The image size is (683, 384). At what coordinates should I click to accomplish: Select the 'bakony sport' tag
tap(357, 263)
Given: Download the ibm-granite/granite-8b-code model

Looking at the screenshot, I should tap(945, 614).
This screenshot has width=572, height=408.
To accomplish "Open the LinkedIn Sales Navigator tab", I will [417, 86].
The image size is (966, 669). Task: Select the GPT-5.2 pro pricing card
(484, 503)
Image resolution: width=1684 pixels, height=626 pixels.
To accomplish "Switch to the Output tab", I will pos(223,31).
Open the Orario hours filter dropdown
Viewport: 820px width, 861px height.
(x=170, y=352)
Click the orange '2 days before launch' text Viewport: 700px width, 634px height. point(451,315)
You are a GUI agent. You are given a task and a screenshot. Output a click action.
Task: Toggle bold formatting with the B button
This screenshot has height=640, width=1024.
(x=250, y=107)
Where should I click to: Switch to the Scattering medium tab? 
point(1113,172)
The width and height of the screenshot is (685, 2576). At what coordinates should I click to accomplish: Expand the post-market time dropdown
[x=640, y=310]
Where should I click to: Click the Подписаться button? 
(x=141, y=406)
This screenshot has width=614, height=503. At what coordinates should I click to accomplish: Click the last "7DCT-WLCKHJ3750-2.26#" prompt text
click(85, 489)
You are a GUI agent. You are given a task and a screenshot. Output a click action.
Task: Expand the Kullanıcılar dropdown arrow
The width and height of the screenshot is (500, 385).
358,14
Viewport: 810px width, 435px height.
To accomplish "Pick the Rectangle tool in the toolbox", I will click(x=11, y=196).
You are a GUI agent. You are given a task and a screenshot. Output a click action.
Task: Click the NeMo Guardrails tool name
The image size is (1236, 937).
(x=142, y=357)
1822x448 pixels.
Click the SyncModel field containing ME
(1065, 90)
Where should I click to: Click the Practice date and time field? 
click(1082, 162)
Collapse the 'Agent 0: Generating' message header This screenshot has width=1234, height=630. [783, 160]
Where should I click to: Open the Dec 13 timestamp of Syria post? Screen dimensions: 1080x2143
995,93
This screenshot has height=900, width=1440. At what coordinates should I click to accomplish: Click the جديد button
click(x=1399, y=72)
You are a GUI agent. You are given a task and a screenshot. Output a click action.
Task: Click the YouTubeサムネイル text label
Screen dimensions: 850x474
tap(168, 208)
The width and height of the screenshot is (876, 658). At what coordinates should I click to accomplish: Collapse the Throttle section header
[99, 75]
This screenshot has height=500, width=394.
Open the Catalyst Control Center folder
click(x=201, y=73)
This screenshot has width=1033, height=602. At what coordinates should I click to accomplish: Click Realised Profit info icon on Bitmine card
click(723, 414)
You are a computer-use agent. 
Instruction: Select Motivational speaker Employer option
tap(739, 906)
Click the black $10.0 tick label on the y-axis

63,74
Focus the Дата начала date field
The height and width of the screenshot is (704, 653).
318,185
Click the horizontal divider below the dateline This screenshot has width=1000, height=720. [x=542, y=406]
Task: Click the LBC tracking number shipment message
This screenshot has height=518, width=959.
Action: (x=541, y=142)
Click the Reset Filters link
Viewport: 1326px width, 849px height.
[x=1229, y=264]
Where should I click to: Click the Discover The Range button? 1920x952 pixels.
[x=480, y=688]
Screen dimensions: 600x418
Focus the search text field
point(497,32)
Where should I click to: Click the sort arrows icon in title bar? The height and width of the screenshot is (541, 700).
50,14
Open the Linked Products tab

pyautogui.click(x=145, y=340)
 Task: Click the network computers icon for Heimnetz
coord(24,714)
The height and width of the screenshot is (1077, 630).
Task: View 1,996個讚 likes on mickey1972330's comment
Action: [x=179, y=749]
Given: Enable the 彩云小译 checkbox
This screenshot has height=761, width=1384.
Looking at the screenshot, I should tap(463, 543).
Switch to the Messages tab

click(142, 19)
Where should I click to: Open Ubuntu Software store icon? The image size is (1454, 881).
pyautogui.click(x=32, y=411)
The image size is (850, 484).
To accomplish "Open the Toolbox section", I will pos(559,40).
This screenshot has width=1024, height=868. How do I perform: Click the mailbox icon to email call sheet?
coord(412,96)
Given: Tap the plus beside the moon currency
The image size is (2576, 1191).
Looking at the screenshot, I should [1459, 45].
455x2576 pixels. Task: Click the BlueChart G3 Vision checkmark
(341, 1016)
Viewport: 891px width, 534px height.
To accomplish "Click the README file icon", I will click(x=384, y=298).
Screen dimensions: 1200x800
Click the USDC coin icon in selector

• **Exercise instructions**: The response should consist of all the entries, transcribed exactly.

• **Answer**:
The image size is (683, 384). At what coordinates should I click to accomplish: Select the 'bakony sport' tag
tap(357, 263)
Given: Download the ibm-granite/granite-8b-code model

Looking at the screenshot, I should tap(945, 614).
This screenshot has width=572, height=408.
To accomplish "Open the LinkedIn Sales Navigator tab", I will [417, 86].
The image size is (966, 669). Task: Select the GPT-5.2 pro pricing card
(484, 503)
Image resolution: width=1684 pixels, height=626 pixels.
To accomplish "Switch to the Output tab", I will pos(223,31).
Open the Orario hours filter dropdown
Viewport: 820px width, 861px height.
(x=170, y=352)
Click the orange '2 days before launch' text Viewport: 700px width, 634px height. point(451,315)
You are a GUI agent. You are given a task and a screenshot. Output a click action.
Task: Toggle bold formatting with the B button
This screenshot has height=640, width=1024.
(x=250, y=107)
Where should I click to: Switch to the Scattering medium tab? 
point(1113,172)
The width and height of the screenshot is (685, 2576). At what coordinates should I click to accomplish: Expand the post-market time dropdown
[x=640, y=310]
Where should I click to: Click the Подписаться button? 
(x=141, y=406)
This screenshot has width=614, height=503. At what coordinates should I click to accomplish: Click the last "7DCT-WLCKHJ3750-2.26#" prompt text
click(85, 489)
You are a GUI agent. You are given a task and a screenshot. Output a click action.
Task: Expand the Kullanıcılar dropdown arrow
The width and height of the screenshot is (500, 385).
358,14
Viewport: 810px width, 435px height.
To accomplish "Pick the Rectangle tool in the toolbox", I will click(x=11, y=196).
You are a GUI agent. You are given a task and a screenshot. Output a click action.
Task: Click the NeMo Guardrails tool name
The image size is (1236, 937).
(x=142, y=357)
1822x448 pixels.
Click the SyncModel field containing ME
(1065, 90)
Where should I click to: Click the Practice date and time field? 
click(1082, 162)
Collapse the 'Agent 0: Generating' message header This screenshot has width=1234, height=630. [783, 160]
Where should I click to: Open the Dec 13 timestamp of Syria post? Screen dimensions: 1080x2143
995,93
This screenshot has height=900, width=1440. At what coordinates should I click to accomplish: Click the جديد button
click(x=1399, y=72)
You are a GUI agent. You are given a task and a screenshot. Output a click action.
Task: Click the YouTubeサムネイル text label
Screen dimensions: 850x474
tap(168, 208)
The width and height of the screenshot is (876, 658). At what coordinates should I click to accomplish: Collapse the Throttle section header
[99, 75]
This screenshot has height=500, width=394.
Open the Catalyst Control Center folder
click(x=201, y=73)
This screenshot has width=1033, height=602. At what coordinates should I click to accomplish: Click Realised Profit info icon on Bitmine card
click(723, 414)
You are a computer-use agent. 
Instruction: Select Motivational speaker Employer option
tap(739, 906)
Click the black $10.0 tick label on the y-axis

63,74
Focus the Дата начала date field
The height and width of the screenshot is (704, 653).
318,185
Click the horizontal divider below the dateline This screenshot has width=1000, height=720. [x=542, y=406]
Task: Click the LBC tracking number shipment message
This screenshot has height=518, width=959.
Action: (x=541, y=142)
Click the Reset Filters link
Viewport: 1326px width, 849px height.
[x=1229, y=264]
Where should I click to: Click the Discover The Range button? 1920x952 pixels.
[x=480, y=688]
Screen dimensions: 600x418
Focus the search text field
point(497,32)
Where should I click to: Click the sort arrows icon in title bar? The height and width of the screenshot is (541, 700).
50,14
Open the Linked Products tab

pyautogui.click(x=145, y=340)
 Task: Click the network computers icon for Heimnetz
coord(24,714)
The height and width of the screenshot is (1077, 630).
Task: View 1,996個讚 likes on mickey1972330's comment
Action: [x=179, y=749]
Given: Enable the 彩云小译 checkbox
This screenshot has height=761, width=1384.
Looking at the screenshot, I should tap(463, 543).
Switch to the Messages tab

click(142, 19)
Where should I click to: Open Ubuntu Software store icon? The image size is (1454, 881).
pyautogui.click(x=32, y=411)
The image size is (850, 484).
To accomplish "Open the Toolbox section", I will pos(559,40).
This screenshot has width=1024, height=868. How do I perform: Click the mailbox icon to email call sheet?
coord(412,96)
Given: Tap the plus beside the moon currency
The image size is (2576, 1191).
Looking at the screenshot, I should [1459, 45].
455x2576 pixels. Task: Click the BlueChart G3 Vision checkmark
(341, 1016)
Viewport: 891px width, 534px height.
To accomplish "Click the README file icon", I will click(x=384, y=298).
Screen dimensions: 1200x800
Click the USDC coin icon in selector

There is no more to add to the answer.